Vivos Therapeutics Raises $4.64 Million by Exercising Warrants and Issues New Warrants

VVOS
January 21, 2026

Vivos Therapeutics, Inc. (NASDAQ: VVOS) completed the exercise of 1,982,356 warrants on January 20, 2026, generating $4.64 million in gross proceeds. The warrants were exercised at $2.34 per share, a discount to the original exercise range of $3.83 to $5.05, reflecting a compliance‑related price adjustment required by Nasdaq. The proceeds were earmarked for working‑capital and general corporate purposes, providing the company with additional liquidity to fund its capital‑intensive strategy of acquiring sleep centers and expanding its direct‑care model.

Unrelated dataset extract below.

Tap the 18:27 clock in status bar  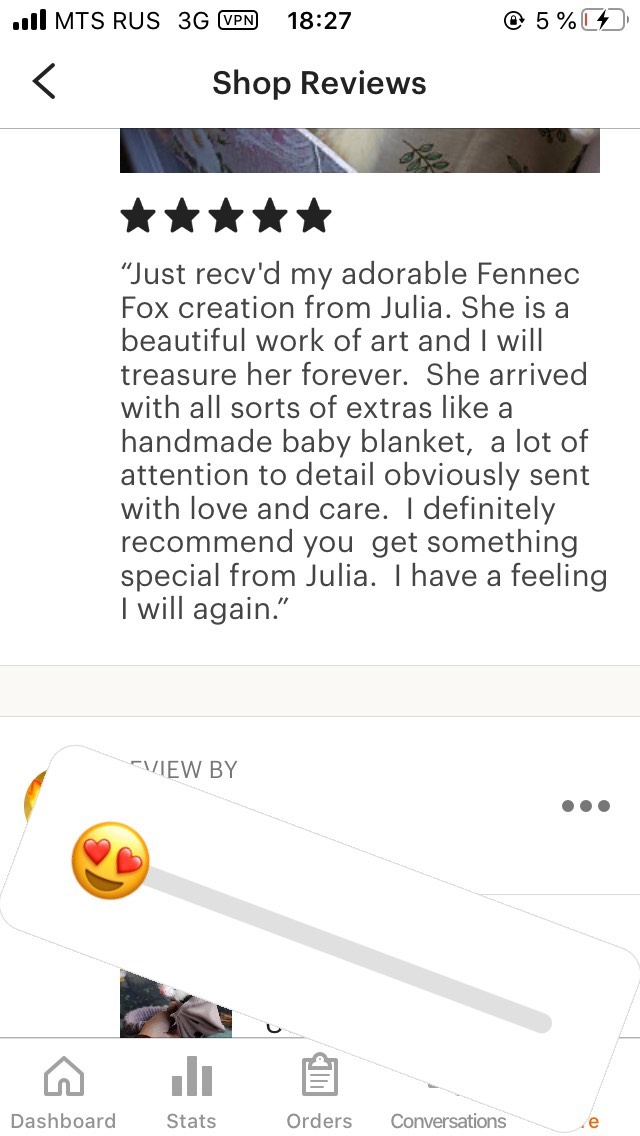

Vivos also issued new unregistered warrants on the same day, giving holders the right to purchase up to 3,964,712 shares at an exercise price of $2.09 per share. The new warrants are structured with staggered expirations—half expire in 24 months and the other half in five years—and include stock‑based anti‑dilution protection and a cashless exercise option if resale registration is unavailable. While the issuance supplies immediate cash, it also increases potential future dilution for existing shareholders.

The company’s recent financial performance underscores the strategic intent behind the financing. In 2024, Vivos reported revenue of $15.0 million, up 9% from $13.8 million in 2023, and maintained a gross margin of 60% for both years. Operating expenses fell 21% year‑over‑year, reducing the operating loss by 35% and signaling a disciplined cost‑control program. The cash raised will support the acquisition of sleep centers—such as the $9 million purchase of The Sleep Center of Nevada—and the expansion of its direct‑care network, which the company views as a higher‑margin, patient‑centric revenue stream compared to its legacy oral‑appliance business.

Strategically, Vivos is pivoting from a product‑centric model to a vertically integrated care provider. By owning and operating sleep centers, the company can capture the full patient journey—from diagnosis to treatment—thereby increasing revenue per patient and improving margin profiles. The new capital infusion accelerates this transition, but the potential dilution from the newly issued warrants introduces a trade‑off that investors will monitor closely. Management has emphasized that the financing is a key enabler for scaling the direct‑care model while maintaining financial flexibility.

The transaction reflects Vivos’ broader effort to strengthen its balance sheet and fund growth initiatives amid a competitive sleep‑disorder market that serves over 1 billion people worldwide. By securing additional liquidity, the company positions itself to pursue further acquisitions and expand its service footprint, while the new warrants provide a mechanism for future capital raising without immediate cash outlays. Investors will weigh the benefits of accelerated growth against the dilution risk inherent in the warrant structure.